Le padel ne cesse de grandir, et cette progression se mesure aussi à l’atmosphère des plus grands tournois. Saison après saison, les tribunes se remplissent, les enceintes se transforment en véritables chaudrons et certaines pistes centrales commencent à marquer les joueurs autant que les résultats.

Parmi elles, deux sites ressortent immédiatement : le Foro Italico à Rome et surtout la Philippe-Chatrier de Roland-Garros, devenue en quelques éditions l’un des symboles du padel professionnel.

Coello : “À Roland-Garros, tu ressens vraiment la foule”

Dans une vidéo publiée sur sa chaîne YouTube et relayée par Padel Review, Arturo Coello est revenu sur cette sensation unique ressentie sur le central parisien :

« Inconsciemment, tu t’excites beaucoup là-dedans. Le Wizink à Madrid est aussi très grand, mais tu ne vois pas la fin du stade depuis le terrain. Ici, à Roland-Garros, tu vois tout le public. Tu ne distingues pas les visages, mais tu vois que c’est plein. Je n’ose même pas imaginer ce que ça doit être de jouer à l’Arthur Ashe avec 25 000 personnes. »

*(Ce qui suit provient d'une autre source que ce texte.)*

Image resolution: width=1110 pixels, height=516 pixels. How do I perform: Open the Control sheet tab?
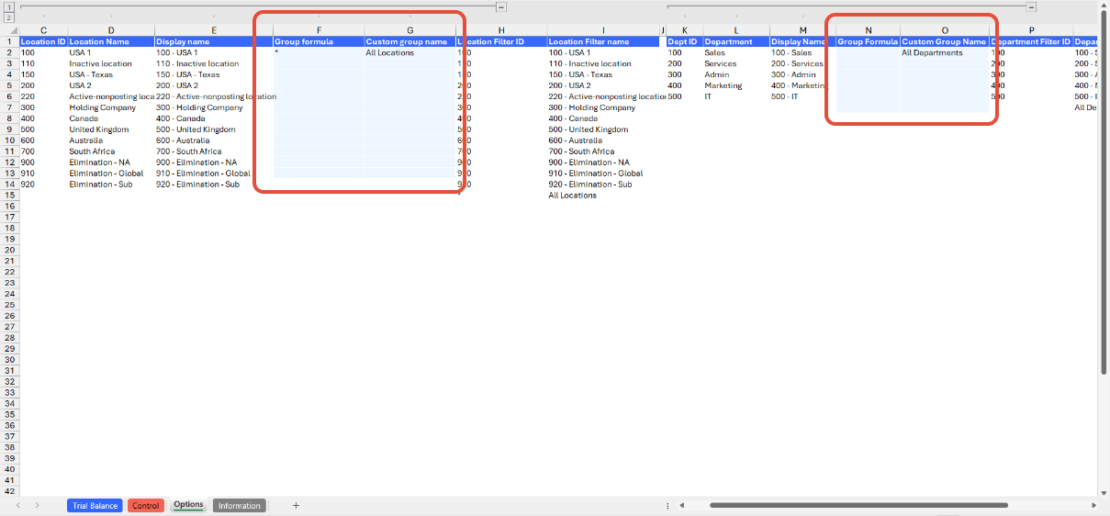coord(146,505)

Une déclaration qui illustre parfaitement ce que beaucoup de joueurs ressentent : la proximité visuelle avec le public change totalement la perception du match, la pression et l’intensité émotionnelle.

Des chiffres qui confirment cette exposition permanente

Cette montée en puissance des grandes scènes, Coello et Tapia l’ont vécue presque chaque semaine en 2025. Leur bilan parle de lui-même : 81 victoires pour seulement 7 défaites, soit plus de 92 % de réussite. Une domination qui les a tout le temps placés sur les pistes centrales, souvent pleines dès les quarts, et presque systématiquement combles le week-end.

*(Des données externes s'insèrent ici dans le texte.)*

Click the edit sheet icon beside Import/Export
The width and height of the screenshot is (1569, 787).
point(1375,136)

Quelles sont les pistes centrales les plus impressionnantes ?

Si la Philippe-Chatrier occupe une place à part dans l’imaginaire collectif, d’autres enceintes commencent aussi à s’imposer dans le paysage du padel mondial :

  • le Movistar Arena à Madrid,
  • le Palau Sant Jordi à Barcelone,
  • le GNP Arena au Mexique,
  • ou encore le Parque Roca à Buenos Aires.

Mais pour beaucoup de joueurs, Roland-Garros en septembre reste une expérience à part.

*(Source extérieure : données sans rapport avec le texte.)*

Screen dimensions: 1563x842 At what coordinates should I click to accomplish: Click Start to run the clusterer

À mesure que le padel grandit, une chose devient évidente : les grandes scènes ne sont plus l’exception, mais la norme à venir. Et pour les joueurs, apprendre à performer dans ces cathédrales du sport est désormais une compétence à part entière.

Benjamin Dupouy

J’ai découvert le padel directement lors d’un tournoi, et franchement, je n’ai pas trop accroché au début. Mais la deuxième fois, ça a été le coup de foudre, et depuis, je ne rate plus un seul match. Je suis même prêt à rester éveillé jusqu’à 3h du matin pour regarder une finale de Premier Padel !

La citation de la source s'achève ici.